Ao nos tornarmos vítimas do Estado, nós, mães e familiares, não contamos com o apoio do Estado, que nos deve assistência psicossocial, reparação financeira e o acompanhamento das investigações dos casos. Se o Estado falhou ao nos violentar, tem falhado diariamente ao negar nossos direitos, quais sejam, o direito a uma investigação independente, o direito à reparação econômica, o direito à assistência psíquica e médica, e o direito à memória de nossos filhos. É preciso que Estado seja responsabilizado por essas mortes e que isso se traduza numa política pública de reparação e acompanhamento dos familiares vitimados. E para que isso aconteça, é necessário que os deputados da Assembleia Legislativa do Rio façam a sua parte e dêem prioridade na pauta para projetos de lei voltados para as vítimas do Estado. Passamos a enumerar algumas iniciativas legislativas que consideramos de extrema urgência para reduzir a violência policial e garantir melhorias nas investigações e assistência aos familiares:
- Aprovação do Projeto de Lei 182/2015, que determina afastamento imediato de policiais que já respondam a processos na justiça e dispõe sobre os procedimentos que devem ser adotados pela Autoridade Policial nas ocorrências de Autos de Resistência; • Aprovação do Relatório Final da CPI dos Autos de Resistência, que aguarda inclusão na pauta para votação desde julho de 2016;
- Criação de um Fundo Estadual de Reparação Econômica, psíquica e social aos familiares por parte do Estado, inspirado na proposta de criação de um Fundo Nacional de Assistência às Vítimas de Crimes Violentos, conforme o Projeto de Lei 3503/04, que tramita na Câmara Federal.
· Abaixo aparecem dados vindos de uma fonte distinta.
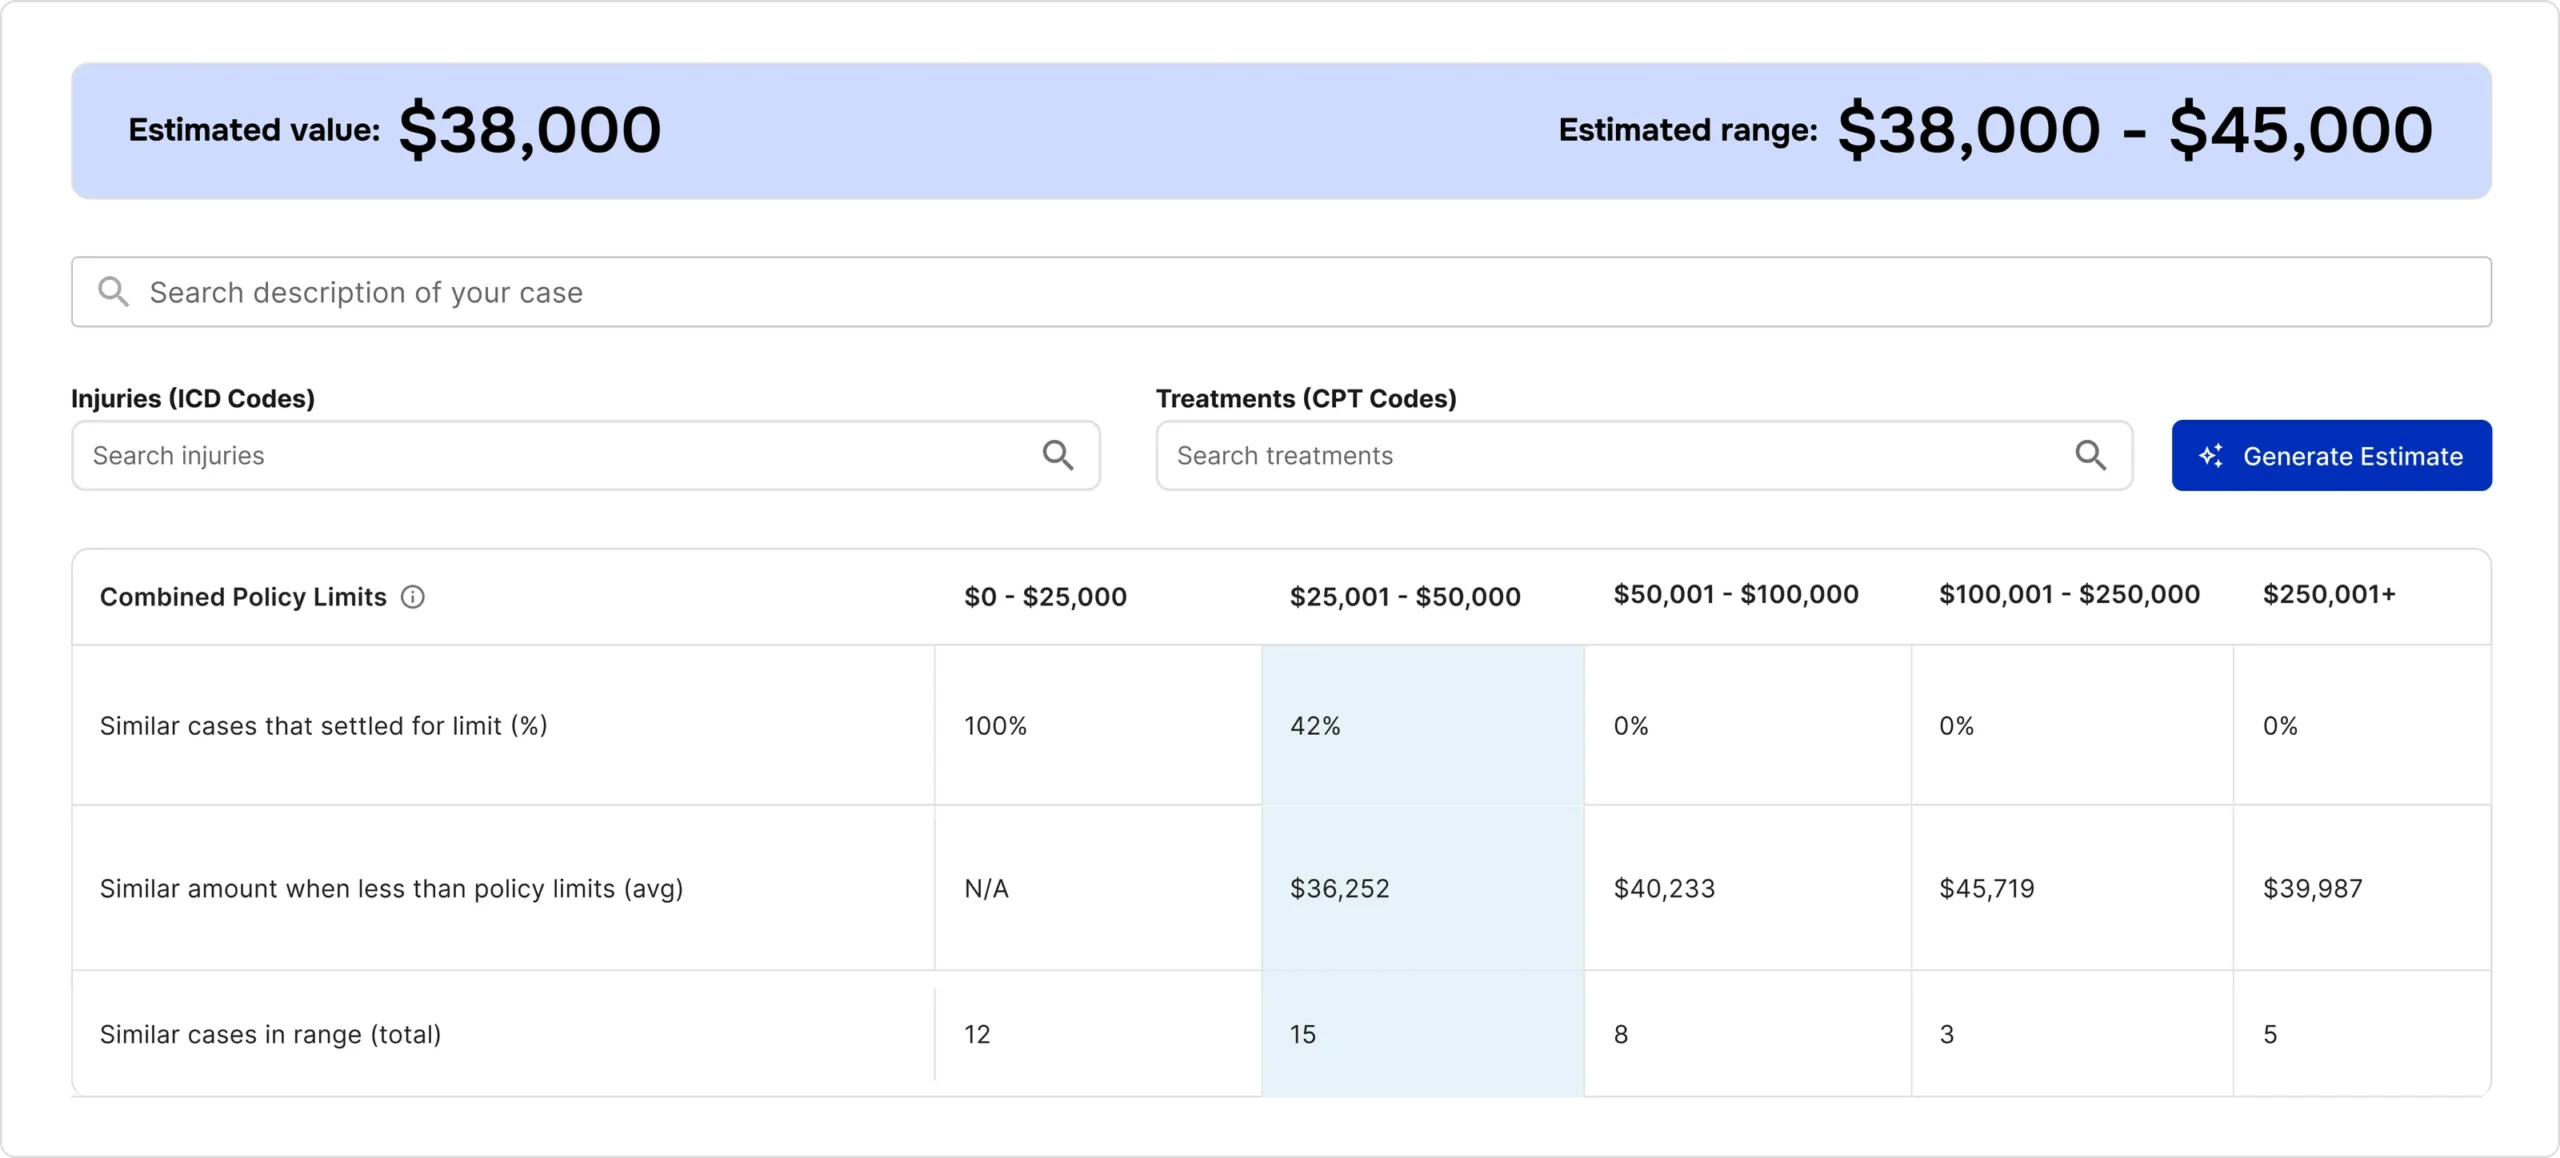Click sparkle icon on Generate Estimate button
2560x1158 pixels.
click(2211, 456)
Com o intuito de dar início imediato às discussões sobre o Fundo Estadual, solicita-se a instalação de um Grupo de Trabalho, vinculado à presidência da Casa e composto prioritariamente por mães e familiares de vítimas, bem como movimentos de favelas e de juventudes negras, com um prazo de 40 dias para a redação inicial da proposta;
- Aprovação do Projeto de Lei 1789/2016, que visa à criação da Semana Estadual de Luta das Mães e familiares Vítimas da Violência do Estado no mês de maio;
- Aprovação do Projeto de Lei 2011/2015 que dispõe sobre o funcionamento das perícias criminalísticas e médico-legal, visando maior autonomia das mesmas;
- Retorno da Secretaria de Estado de Assistência Social e Direitos Humanos.
Contamos com o apoio dos senhores para que a nossa luta possa ressoar efetivamente nas comissões e no plenário desta Casa, de modo que o Legislativo cumpra o seu papel e contribua para mudanças positivas nas políticas públicas de segurança e assistência voltadas para o povo negro, pobre e favelado. Aguardamos um retorno o mais breve possível para que possamos prosseguir este importante diálogo em prol dos familiares de vítimas da violência do Estado.